Desde a infância quando comecei a falar eu falo rápido e muito. Eu entendo bem de monólogos já que me pego em monólogos com alguma frequência; eu falo com Deus, eu falo comigo, eu falo. E mesmo falando esse tanto, e com todas as minhas repetições e toda licença poética que eu tiver direto, eu ainda penso muito mais que falo. Em um episódio recente eu comecei a me desculpar porque estava “falando de mais” e uma sábia amiga me disse que tudo bem, porque falar me ajudava a pensar.

De alguma forma eu sabia disso, eu sei que tirar as palavras da minha cabeça e colocá-las na tela alivia minha mente, quantas vezes a epifania não veio enquanto eu contava para alguém o que me afligia ou simplesmente a minha história. Eu tenho essa necessidade de verbalizar o que estou pensando e sentindo. Por mais que eu não tenha nada para dizer, nada que vá te acrescentar de alguma forma eu preciso falar. E mais que isso, eu preciso conversar.
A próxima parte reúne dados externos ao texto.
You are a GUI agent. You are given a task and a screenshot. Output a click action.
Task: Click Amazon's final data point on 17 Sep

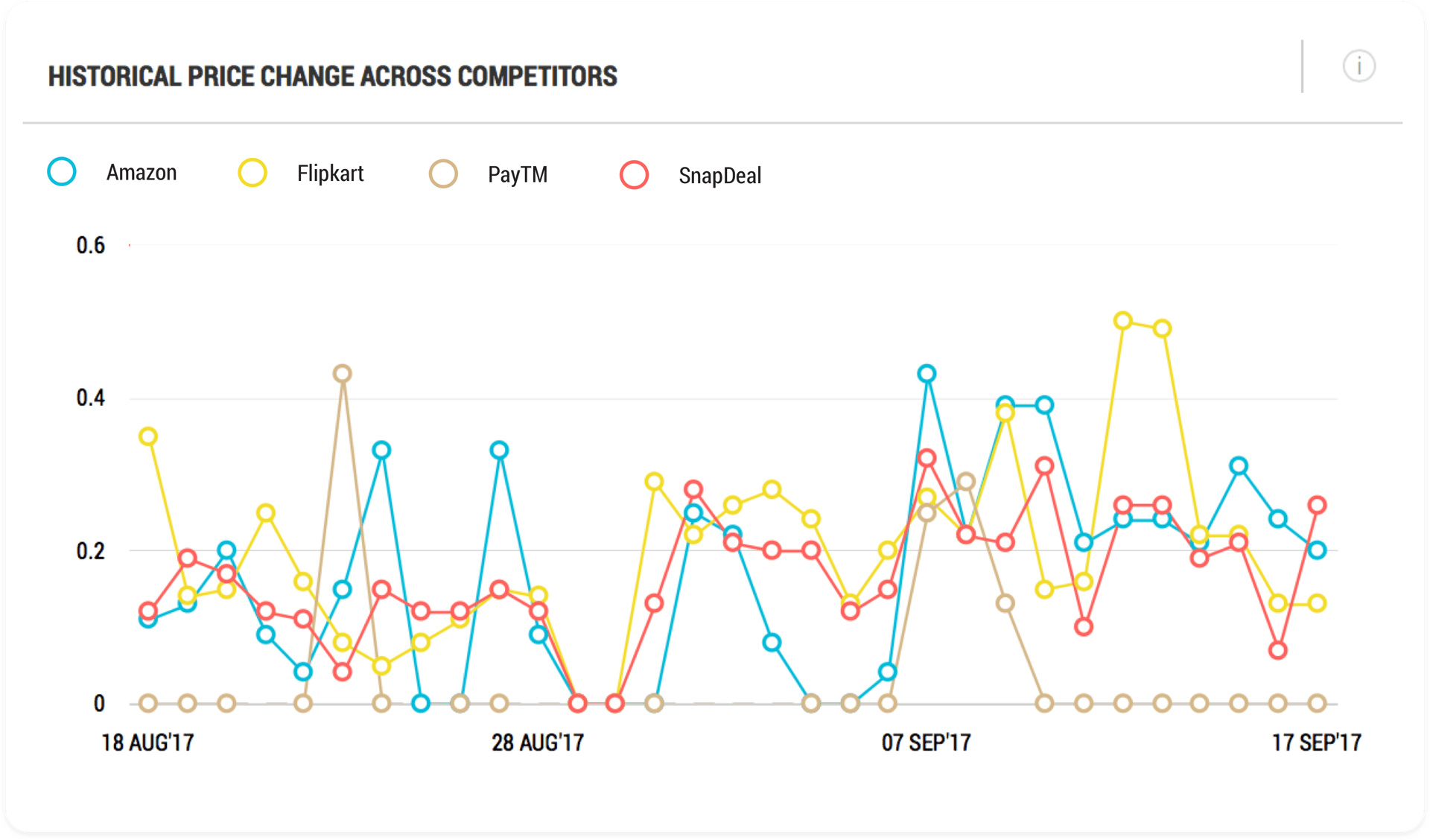click(x=1317, y=550)
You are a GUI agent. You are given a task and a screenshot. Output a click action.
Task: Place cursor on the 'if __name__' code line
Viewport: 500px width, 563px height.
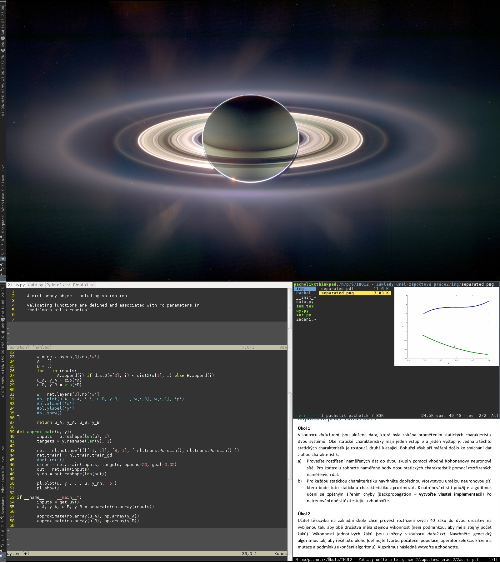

Na conversa duas coisas mágicas acontecem; uma delas é quando você encontra alguém que te entende, alguém que também ama palavras e vai dizer “foi uma festa onírica”, alguém ama lugares ou sempre se perguntou se nós vemos as cores do mesmo jeito. Nesse momento eu me sinto normal, essas loucuras orbitando na minha mente não são exclusivamente minhas, eu pertenço. Pertenço a conversa, pertenço a esse mundo, não sou eu sozinha com ideias mirabolantes, somos nós jogando conversa fora e embarcando numa loucura juntos, que talvez nem seja tão louca assim.

A outra magia da conversa é quando alguém discorda e o diálogo continua. Quando alguém não me entende ou me entende e discorda, a conversa se torna um prato cheio. Discordâncias me levam a questionar meus posicionamentos e ideias, me fazem aprender mais sobre mim e sobre o outro, me fazem ter novas ideias e pontos de vista. Quando ninguém me entende eu me divirto com a ideia de ser singular, me encabulo em como podem existir formas tão diferentes de ver as coisas, e essa diversidade me encanta.

Depois da amiga que me fez perceber o quanto eu sou dependente de verbalizar um teste de Facebook veio confirmar aquilo que eu já sabia. Aqui vale a pena falar que sim, eu faço mil testes bobos porque eles são bobos e alguns eu já nem acho tão bobos assim. Esse teste era para determinar qual sua inteligência: linguística, matemática, espacial, intra pessoal, corporal sinestésica, interpessoal ou musical. Claro que, como a humana que eu sou, a inteligência que eu queria não é a que predomina em mim. Imagina só ser um gênio da música ou ter uma inteligência rara e especial como a interpessoal. O resultado foi linguística, é uma das mais comuns e naquele instante eu me senti comum, pouco especial.

E para mim, como para muitos dessa nossa geração, não ser especial é talvez a última coisa que você quer ser. Essa fobia de normalidade e do comum que nos tem levado a loucura (mas a gente conversa sobre isso depois). E foi minha mãe lembrando o tanto que eu falava quando criança, o fato de eu sempre responder as perguntas do professor na sala de aula, de eu sempre estar falando ou escrevendo, a fala da tal amiga e o teste no Facebook, foi tudo isso que me fez perceber o tanto que eu sou linguística. E claro que é assim comigo, olha o tanto que eu falo, olha como eu amo as palavras, olha como eu tenho essa necessidade de escrever. Para que eu continue funcionando eu vou continuar falando e vou continuar escrevendo; mas eu vou funcionar melhor se você continuar a conversa, me lendo e me ouvindo, eu preciso que essa nossa conversa não acabe em mim.